Les enjeux des élections
Valentin Inzko a déclaré que les élections présidentielle et législatives du 3 octobre prochain pouvaient contribuer à créer un élan en faveur d'un changement en Bosnie-Herzégovine, en particulier si les jeunes électeurs se mobilisent. Une évolution qui, selon lui, n'aura lieu que "si la communauté internationale reste concentrée sur la Bosnie-Herzégovine, le respect des Accords de Dayton (signés le 14 décembre 1995 qui mettent fin à la guerre dans l'ex-Yougoslavie et mettent en place la partition de la Bosnie-Herzégovine entre la Fédération de Bosnie-Herzégovine et la République serbe de Bosnie et le déploiement d'une force de paix multinationale) et continue de renforcer une atmosphère constructive pour les réformes constitutionnelles". "Le pays fait face à des problèmes qui doivent être rapidement réglés" a-t-il indiqué, ajoutant que les agissements contraires aux Accords de Dayton ont augmenté et que les "diatribes nationalistes et agressives" se sont multipliées. Le Haut représentant international a reconnu que la Bosnie-Herzégovine, qui demeure affectée par un manque de consensus sur son avenir, n'avait guère progressé vers l'adoption et la mise en œuvre des réformes indispensables au pays. "Les désaccords politiques chroniques surviennent alors que le chômage continue d'augmenter, que le niveau de vie chute et que la capacité des autorités à satisfaire les besoins de bases des citoyens a été systématiquement érodée par la baisses des revenus" a déploré Valentin Inzko. Il a toutefois mis en avant les négociations en cours avec l'Union européenne sur la possibilité pour les Bosniens de se déplacer sans visas dans l'espace Schengen, l'acceptation par l'OTAN de la candidature du pays au printemps dernier et enfin les regrets exprimés en mars dernier par le Parlement serbe sur le massacre de Srebrenica où environ 7 000 Bosniaques ont été tués en juillet 1995.

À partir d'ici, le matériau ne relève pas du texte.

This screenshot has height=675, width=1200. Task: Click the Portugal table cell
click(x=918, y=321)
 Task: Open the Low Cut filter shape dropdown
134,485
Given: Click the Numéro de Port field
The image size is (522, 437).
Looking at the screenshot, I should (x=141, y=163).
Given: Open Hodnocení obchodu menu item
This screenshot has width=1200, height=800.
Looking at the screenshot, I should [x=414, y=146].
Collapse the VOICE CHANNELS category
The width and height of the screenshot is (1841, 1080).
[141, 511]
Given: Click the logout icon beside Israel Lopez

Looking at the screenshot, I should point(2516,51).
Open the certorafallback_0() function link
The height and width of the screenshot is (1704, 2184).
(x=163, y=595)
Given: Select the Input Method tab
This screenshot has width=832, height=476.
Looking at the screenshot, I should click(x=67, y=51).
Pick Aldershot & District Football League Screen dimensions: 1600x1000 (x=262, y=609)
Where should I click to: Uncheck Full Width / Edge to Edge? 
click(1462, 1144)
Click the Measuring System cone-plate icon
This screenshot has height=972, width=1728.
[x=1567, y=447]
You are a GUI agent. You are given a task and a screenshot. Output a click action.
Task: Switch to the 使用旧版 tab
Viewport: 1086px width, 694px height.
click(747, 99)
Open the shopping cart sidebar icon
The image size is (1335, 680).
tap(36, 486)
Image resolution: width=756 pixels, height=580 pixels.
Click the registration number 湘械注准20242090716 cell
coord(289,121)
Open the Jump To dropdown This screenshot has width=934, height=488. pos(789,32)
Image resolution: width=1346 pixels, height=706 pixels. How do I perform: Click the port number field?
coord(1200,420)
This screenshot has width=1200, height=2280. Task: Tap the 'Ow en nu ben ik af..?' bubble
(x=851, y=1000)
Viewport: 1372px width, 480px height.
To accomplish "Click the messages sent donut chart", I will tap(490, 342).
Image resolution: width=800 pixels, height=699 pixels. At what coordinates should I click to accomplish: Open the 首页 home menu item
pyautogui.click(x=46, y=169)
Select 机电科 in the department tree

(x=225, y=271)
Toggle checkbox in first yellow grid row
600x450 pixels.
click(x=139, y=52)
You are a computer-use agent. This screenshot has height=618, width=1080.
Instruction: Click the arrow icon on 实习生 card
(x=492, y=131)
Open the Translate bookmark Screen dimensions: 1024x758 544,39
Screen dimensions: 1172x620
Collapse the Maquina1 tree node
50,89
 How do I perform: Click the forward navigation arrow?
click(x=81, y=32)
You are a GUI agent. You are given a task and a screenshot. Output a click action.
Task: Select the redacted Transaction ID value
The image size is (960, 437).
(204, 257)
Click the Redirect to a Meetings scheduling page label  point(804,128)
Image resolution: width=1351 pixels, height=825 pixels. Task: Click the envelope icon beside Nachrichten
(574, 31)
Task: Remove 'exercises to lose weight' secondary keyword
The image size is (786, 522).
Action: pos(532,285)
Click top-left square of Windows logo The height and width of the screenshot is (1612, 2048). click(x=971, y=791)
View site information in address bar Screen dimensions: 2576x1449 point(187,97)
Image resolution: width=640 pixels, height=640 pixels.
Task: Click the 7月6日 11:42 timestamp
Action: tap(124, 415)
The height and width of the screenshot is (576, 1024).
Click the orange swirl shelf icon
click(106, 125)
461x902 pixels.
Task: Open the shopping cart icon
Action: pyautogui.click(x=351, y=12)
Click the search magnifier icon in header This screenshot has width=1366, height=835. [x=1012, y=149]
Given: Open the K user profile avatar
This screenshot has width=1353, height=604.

En visite à Sarajevo, la Haute représentante de l'Union européenne pour les Affaires étrangères et la Politique de sécurité, Catherine Ashton, a appelé les Bosniens à soutenir le 3 octobre les hommes politiques qui pouvaient aider le pays à rejoindre l'Union européenne. "J'espère que durant la campagne électorale, les électeurs s'interrogeront sur le chemin que la Bosnie-Herzégovine doit suivre et qu'ils recevront de véritables réponses des hommes politiques sur les progrès qu'ils ont réalisés sur la voie de l'Europe" a-t-elle déclaré.
Selon une enquête d'opinion réalisée par le National Democratic Institute (NDI), les élections donneront lieu à peu de bouleversements. Les 3 membres du collège tripartite de la Présidence de la Bosnie-Herzégovine (Haris Silajdzic, Nebojsa Radmanovic et Zeljko Komsic) devraient conserver leur poste. Seul changement : le Parti d'action démocratique nationale (SDA) pourrait être devancé par le Parti social-démocrate (SDP) qui deviendrait le premier parti au Parlement de la République de Bosnie-Herzégovine. Milorad Dodik, crédité de 50,7% des suffrages, devrait être élu à la Présidence de la République serbe de Bosnie. Son slogan est "République serbe pour toujours".